CAPEHART: Yes, yesterday.

SHARPTON: What did he tell you about the debate then?

CAPEHART: Well, then he told me, because I -- as I wrote today, I
felt a tremor in the force. Something told me that Donald Trump could
possibly pull out of the debate given all of the criticism that he was
getting and Newsmax was getting that also because there was no one showing
up except Rick Santorum and Newt Gingrich, so I called and asked and he
said, their folks in the Republican Party who want me -- who said that if I
no longer did the debate, that the candidates would go and do the debate
because why would they want to give a platform to someone who could
possibly run against them as an independent. And he told them he refused
to do that and then we talked about what kind of debate he was going to do
with those two candidates and he said, well, maybe we`ll do it as a chat.

SHARPTON: So yesterday, he is still doing it.

CAPEHART: Oh, yes. He told me that maybe Gingrich and I will sit
there and do it as a chat. So, I was very surprised this afternoon to find
out that Donald Trump -- not surprised but he changed his mind and decided
not to do this debate.

SHARPTON: What changed his mind? He`s just so embarrassed that he
can`t get with two candidates?

CAPEHART: Well, look, I don`t know if it`s embarrassment because as
we both know Donald Trump I think is incapable of embarrassment, but I do
think that what we see is Donald Trump being very aggressive in protecting
the one thing we know he holds most dear, and that`s Trump.

SHARPTON: Well, I think no matter how he cuts it though this brings
him down as a perceived power broker. How much power do you have when you
can`t get the leading contenders to come to your forum?

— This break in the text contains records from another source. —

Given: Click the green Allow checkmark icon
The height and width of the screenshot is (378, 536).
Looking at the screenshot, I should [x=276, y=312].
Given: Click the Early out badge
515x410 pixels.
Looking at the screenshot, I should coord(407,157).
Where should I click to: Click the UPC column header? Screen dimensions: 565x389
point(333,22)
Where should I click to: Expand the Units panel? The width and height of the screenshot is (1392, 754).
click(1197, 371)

CAPEHART: Well, he would argue that he did get the leading contender
to come to the forum. Newt Gingrich said yes right away.

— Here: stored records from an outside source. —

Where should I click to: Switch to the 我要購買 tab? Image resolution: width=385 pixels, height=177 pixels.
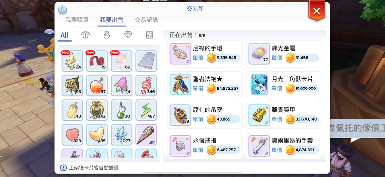(x=77, y=20)
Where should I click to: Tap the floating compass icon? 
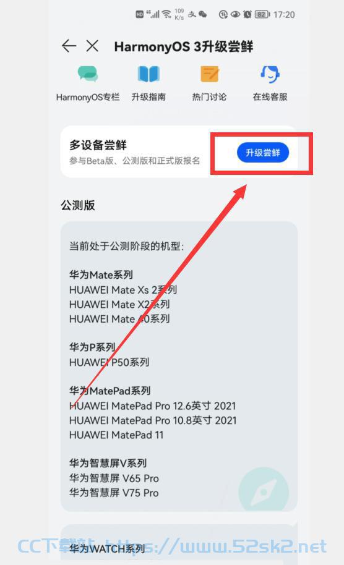(264, 491)
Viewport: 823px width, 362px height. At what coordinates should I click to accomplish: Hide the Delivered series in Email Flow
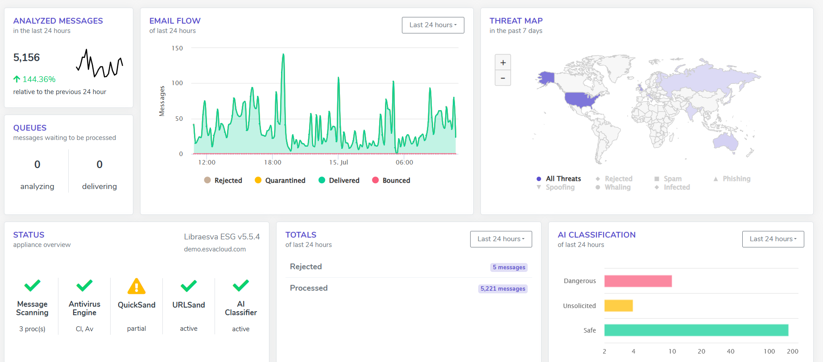[x=339, y=180]
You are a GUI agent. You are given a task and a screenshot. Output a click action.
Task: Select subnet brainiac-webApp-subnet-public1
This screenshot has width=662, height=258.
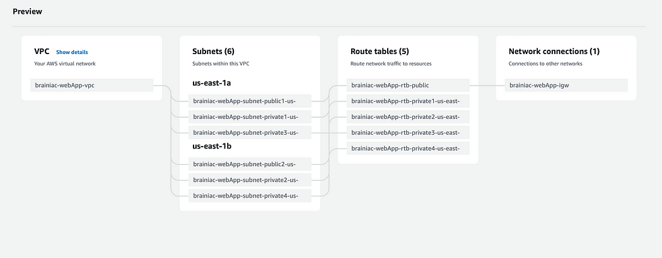click(x=250, y=101)
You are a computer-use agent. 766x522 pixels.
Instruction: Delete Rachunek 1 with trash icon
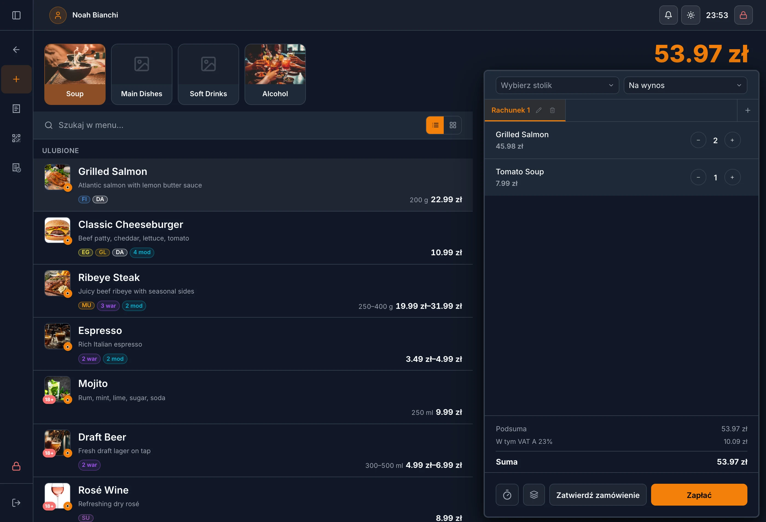pyautogui.click(x=552, y=110)
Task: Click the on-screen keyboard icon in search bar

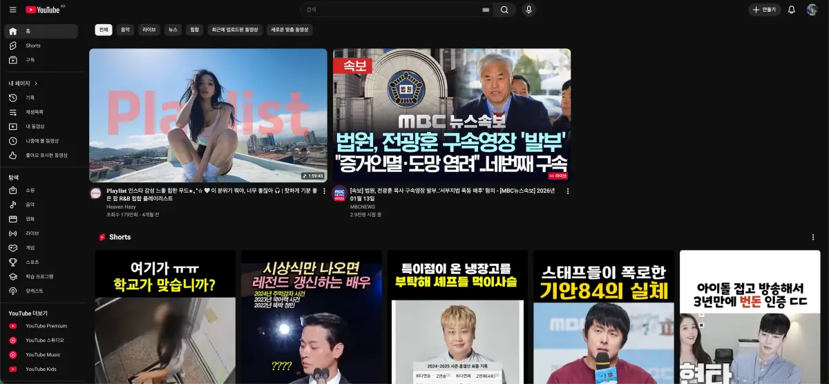Action: (x=485, y=10)
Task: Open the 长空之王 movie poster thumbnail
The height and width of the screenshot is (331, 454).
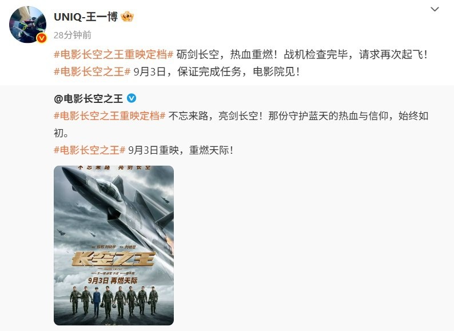Action: 114,245
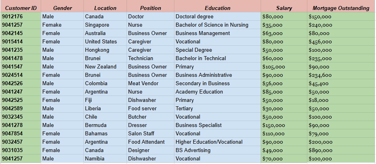Viewport: 376px width, 164px height.
Task: Select customer ID cell 9047854
Action: [x=21, y=134]
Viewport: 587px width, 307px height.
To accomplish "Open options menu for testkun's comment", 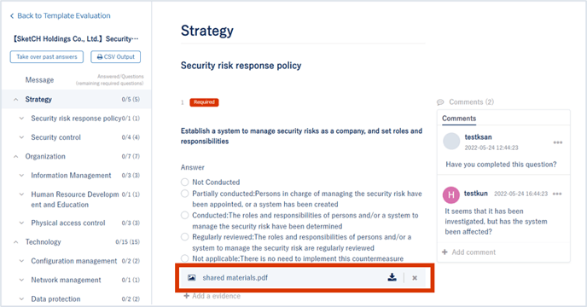I will pyautogui.click(x=557, y=194).
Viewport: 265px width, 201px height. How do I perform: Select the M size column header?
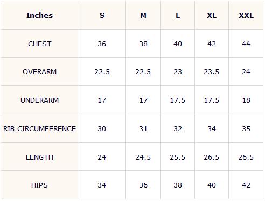click(143, 16)
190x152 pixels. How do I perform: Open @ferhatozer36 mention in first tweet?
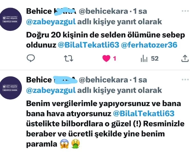[149, 45]
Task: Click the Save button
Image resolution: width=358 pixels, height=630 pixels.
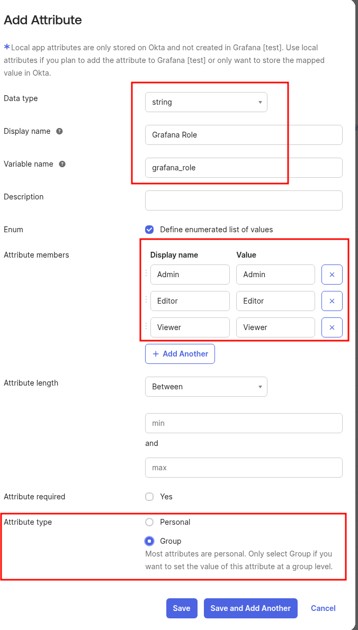Action: click(x=182, y=608)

SHARPTON: Newt, the leading contenders.

CAPEHART: Well, true.

SHARPTON: You`ve got to have Willard, you`ve got to have Bachmann,
you have to have Perry. I mean, Michele Bachmann was seen four times and
says, I`m not coming to his forum.

CAPEHART: Right. You`re right. This does take some of the luster
off of Donald Trump`s brand, and I think a lot of people look at Donald
Trump in what he`s doing inserting himself into the republican primary
process is a bit bothersome and a bit meddlesome, but you and I both know
that if they do not choose a candidate who he thinks, who Donald Trump
thinks can lead the Republicans to take over the White House, he will jump
into the race or at least make enough noise to bullocks up the race, the
campaign between the republican nominee and President Obama.

SHARPTON: Well, Jonathan, you know, he`s going to be missed in this
race. He`s been great for comedians as well as those of us in politics.


UNIDENTIFIED MAN: Donald Trump has been saying that he`ll run for
president as a republican which is surprising since I just assumed he was
running as a joke.

PRES. BARACK OBAMA (D), UNITED STATES: No one is happier, no one is
prouder to put this birth certificate matter to rest than the Donald. And
that`s because he can finally get back to focusing on the issues that
matter, like did we fake the moon landing?


What really happened in Roswell? And where are Biggie and Tupac?

UNIDENTIFIED MAN: Based on how you eat pizza, Don, I want to see your
long form birth certificate. I don`t think you were really born in New

UNIDENTIFIED WOMAN: Actually, the President did release his birth

UNIDENTIFIED MAN: Really? All I saw was a notarized form from the
state of Hawaii showing the date he was born, the names of his parents, his
Social Security number and listing the hospital in Honolulu where the birth
took place signed by the nurse and attending physician. If that`s your
idea of a birth certificate.

UNIDENTIFIED MAN: The guy is a clown. Only with more makeup. Now I
can say that because Donald`s a friend, tremendous guy. He`s great. We
have the world`s number one rated friendship. Having said that, he`s a


A big cuckoo lunatic. I wouldn`t trust him with a burnt match.


SHARPTON: But Donald, all is not lost. You may run as an independent
if the Republicans don`t have the right candidate and you`ll be back, and
I`m sure the comedians will be waiting for you. They usually need a good
joke at night.

Jonathan Capehart, thanks for your time tonight, and thank you for
watching. I`m Al Sharpton. "HARDBALL" starts right now.